La situazione di Milan e Juventus è speculare. Entrambi i club, con buone probabilità, lasceranno partire i loro rispettivi allenatori in estate. Sappiamo che i bianconeri hanno stretto rapporti con Thiago Motta e i rossoneri con Julen Lopetegui. C’è chi parla già di preaccordi e condivisioni sulle strategie di mercato. Cose possibili, ma andiamo ad analizzare il trait d’union che lega insieme le due dirigenze. Una parte di entrambe infatti vorrebbe sulla panchina Antonio Conte.
Vero motivo per il quale il tecnico leccese sta aspettando e provvisoriamente rifiutando Napoli. Sappiamo che Conte alla Juventus ci andrebbe al volo, viste le sue esigenze di rimanere in Italia e vicino a Torino, ma sappiamo anche, per gli stessi motivi, che la soluzione Milan sarebbe altrettanto gradita. L’altra parte delle rispettive dirigenze invece non vuole Conte. Chi la spunterà?
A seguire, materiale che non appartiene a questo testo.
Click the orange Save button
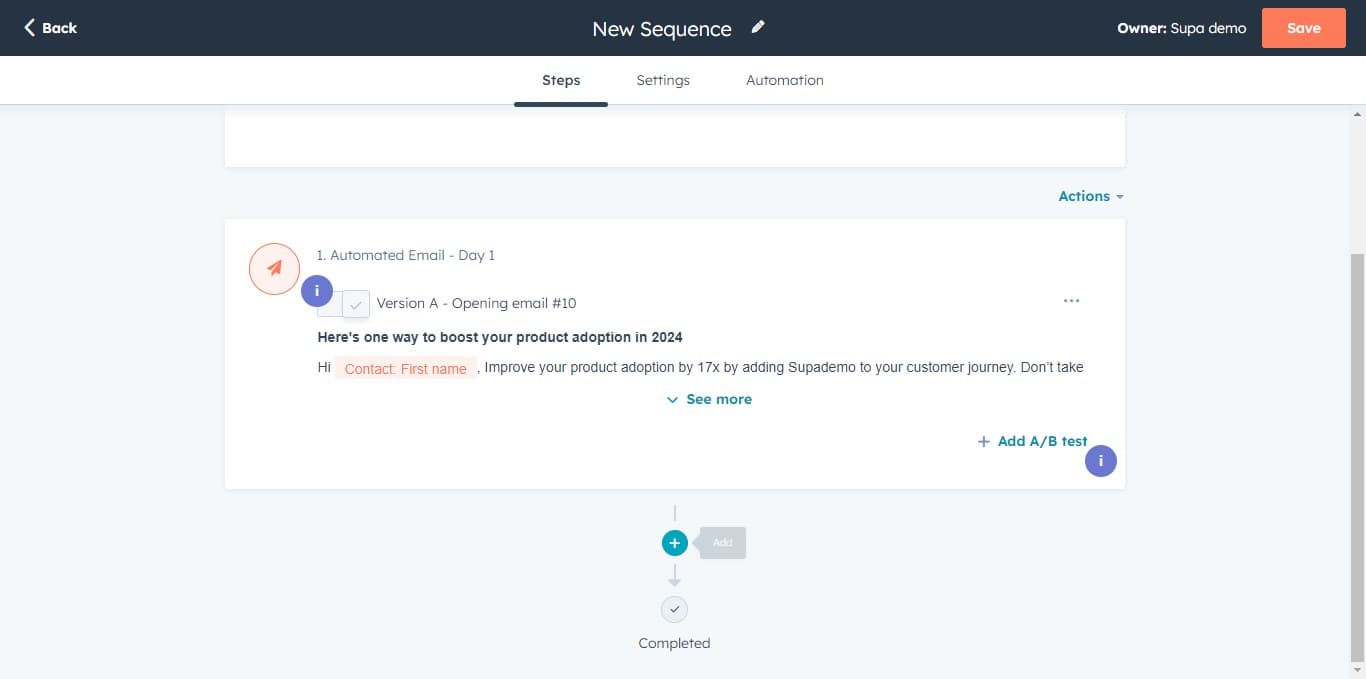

Se Conte dovesse alla fine andare alla Juventus, Thiago Motta potrebbe essere il nome che metterebbe tutti d’accordo all’interno della galassia Milan, ad oggi piuttosto fredda su Lopetegui. Ovviamente, per entrambe, ci sono prima da piazzare Allegri e Pioli, con quest’ultimo particolarmente adulato dallo stesso De Laurentiis. Insomma, un intreccio sull’asse Torino-Milano che potrebbe nascondere insidie, ma anche sorprese.